Bom, este é o resultado do emerge --info, para que todos possam se situar no meu sistema:

Portage 2.1-r1 (default-linux/x86/2005.1, gcc-3.3.6, glibc-2.3.6-r4, 2.6.17.3 i686)

=================================================================

System uname: 2.6.17.3 i686 AMD Athlon(TM) XP 2600+

Gentoo Base System version 1.6.15

ccache version 2.3 [disabled]

app-admin/eselect-compiler: [Not Present]

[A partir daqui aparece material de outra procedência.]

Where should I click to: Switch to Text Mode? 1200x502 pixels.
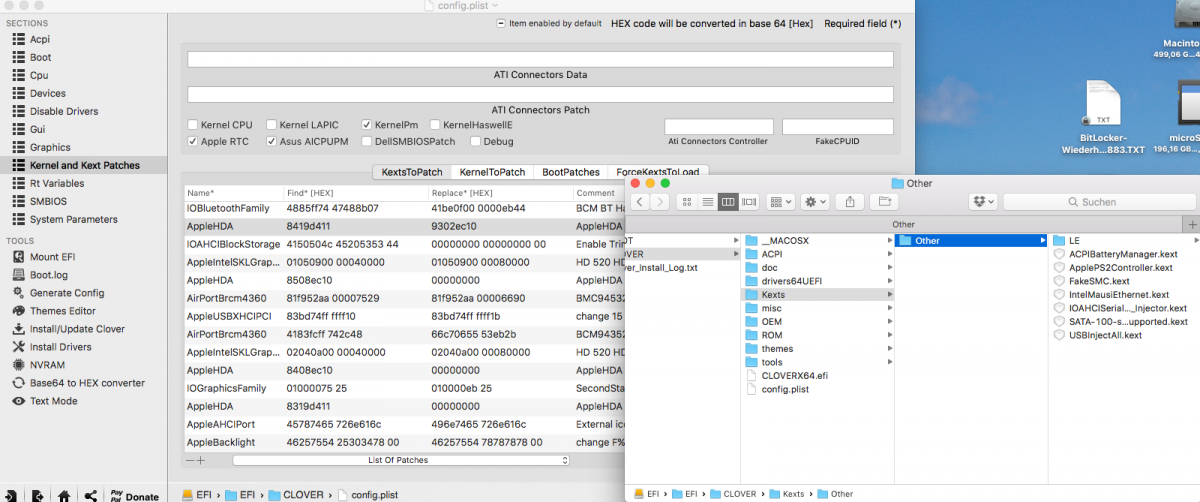tap(18, 401)
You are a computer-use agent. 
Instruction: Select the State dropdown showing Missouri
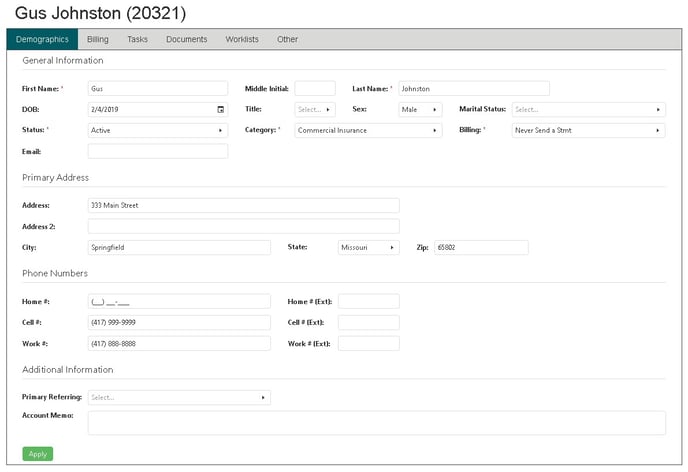tap(368, 247)
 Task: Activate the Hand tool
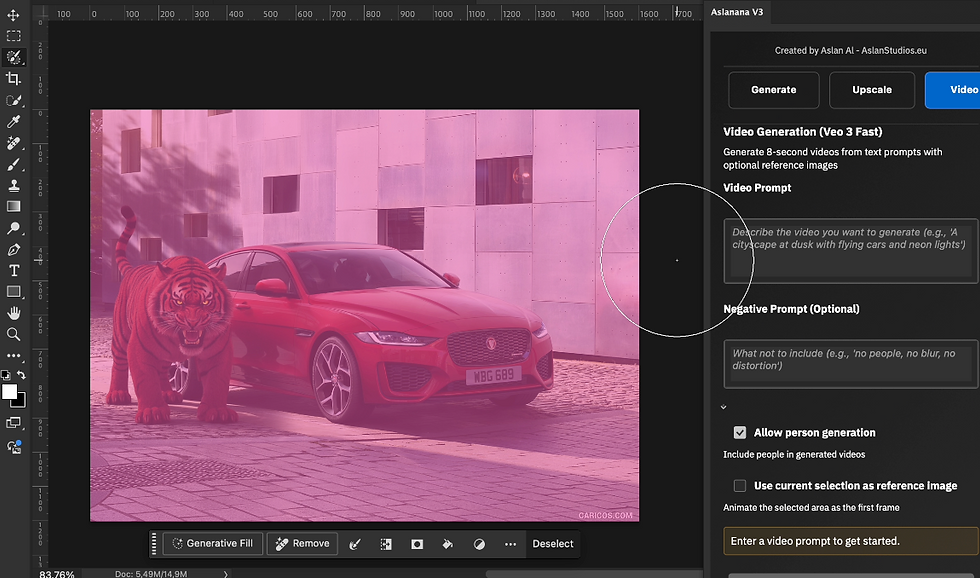(14, 313)
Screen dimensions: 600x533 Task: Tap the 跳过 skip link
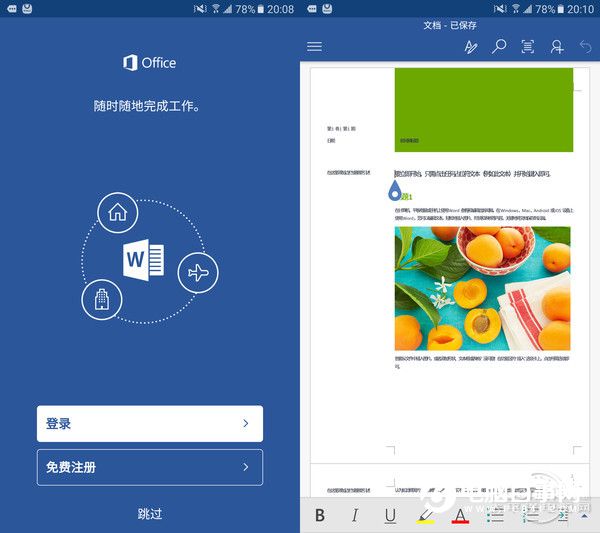[150, 513]
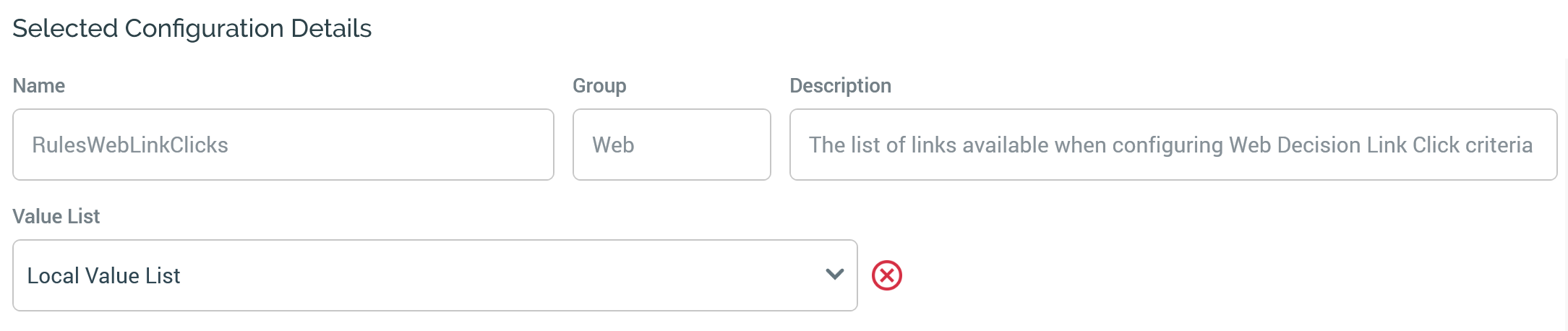Click the Group field label
The height and width of the screenshot is (331, 1568).
click(x=599, y=86)
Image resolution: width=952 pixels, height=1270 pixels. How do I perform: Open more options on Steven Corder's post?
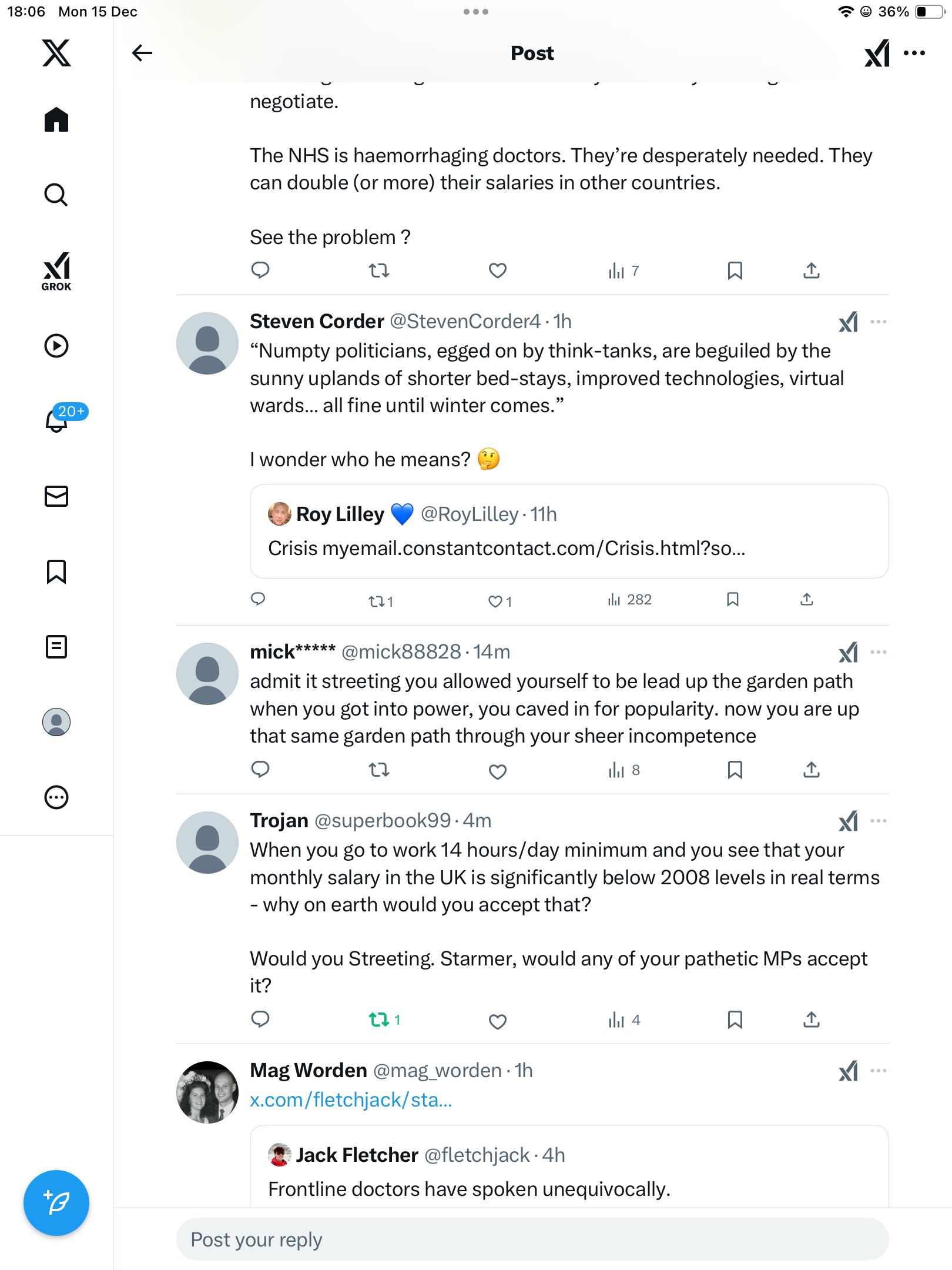879,322
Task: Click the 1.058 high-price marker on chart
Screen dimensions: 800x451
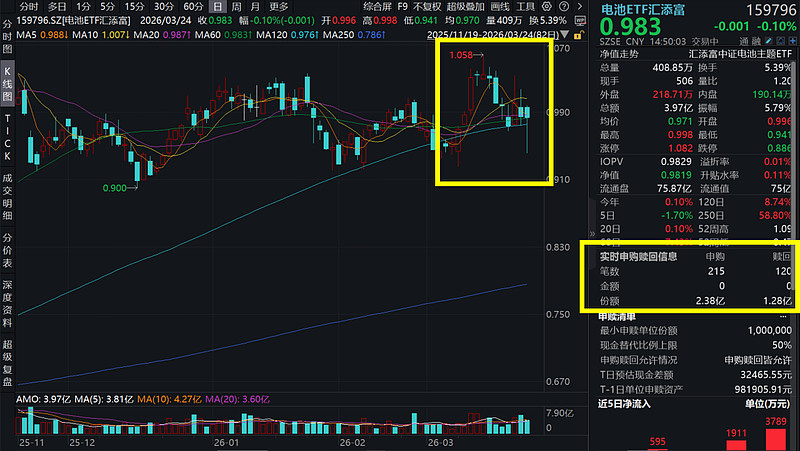Action: [461, 54]
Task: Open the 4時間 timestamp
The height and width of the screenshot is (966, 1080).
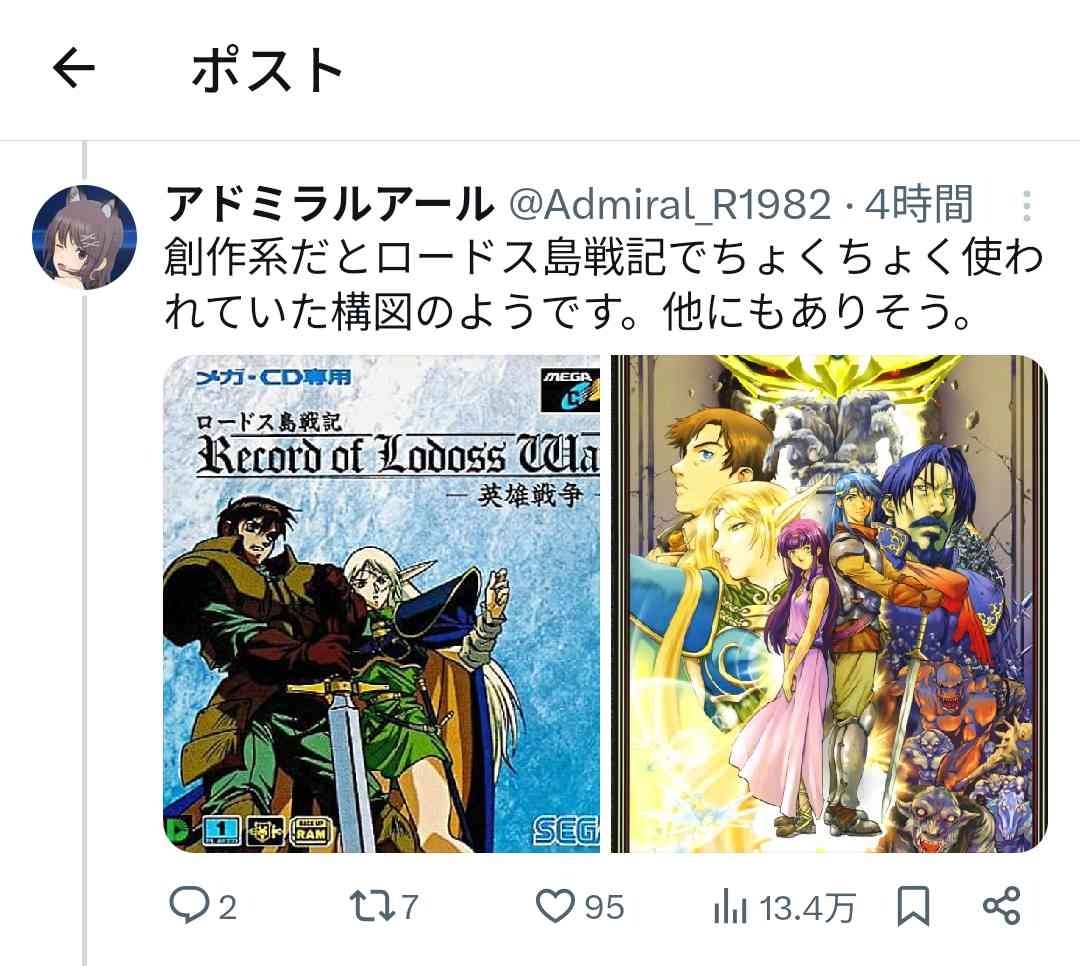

dev-lang/python:     2.3.5, 2.4.3-r1

dev-python/pycrypto: 2.0.1-r5

dev-util/ccache:     2.3

dev-util/confcache:  [Not Present]

sys-apps/sandbox:    1.2.17

sys-devel/autoconf:  2.13, 2.59-r7

sys-devel/automake:  1.4_p6, 1.5, 1.6.3, 1.7.9-r1, 1.8.5-r3, 1.9.6-r2

sys-devel/binutils:  2.16.1-r3

sys-devel/gcc-config: 1.3.13-r3

sys-devel/libtool:   1.5.22

virtual/os-headers:  2.6.11-r2

ACCEPT_KEYWORDS="x86"

AUTOCLEAN="yes"

CBUILD="i686-pc-linux-gnu"

CFLAGS="-O2 -march=athlon-xp"

CHOST="i686-pc-linux-gnu"

CONFIG_PROTECT="/etc /usr/kde/3.4/env /usr/kde/3.4/share/config /usr/kde/3.4/shutdown /usr/kde/3.5/env /usr/kde/3.5/share/config /usr/kde/3.5/shutdown /usr/lib/X11/xkb /usr/lib/mozilla/defaults/pref /usr/share/config"

CONFIG_PROTECT_MASK="/etc/env.d /etc/gconf /etc/revdep-rebuild /etc/terminfo"

CXXFLAGS="-O2 -march=athlon-xp"

DISTDIR="/usr/portage/distfiles"

FEATURES="autoconfig distlocks metadata-transfer sandbox sfperms strict"

GENTOO_MIRRORS="http://www.las.ic.unicamp.br/pub/gentoo/ http://mirror.mcs.anl.gov/pub/gentoo/ ftp://ftp.las.ic.unicamp.br/pub/gentoo/ http://gentoo.mirrors.easynews.com/linux/gentoo"

LANG="pt_BR"

LC_ALL="pt_BR"

LINGUAS="pt_BR"

PKGDIR="/usr/portage/packages"

PORTAGE_RSYNC_OPTS="--recursive --links --safe-links --perms --times --compress --force --whole-file --delete --delete-after --stats --timeout=180 --exclude='/distfiles' --exclude='/local' --exclude='/packages'"

PORTAGE_TMPDIR="/var/tmp"

PORTDIR="/usr/portage"

SYNC="rsync://rsync.samerica.gentoo.org/gentoo-portage"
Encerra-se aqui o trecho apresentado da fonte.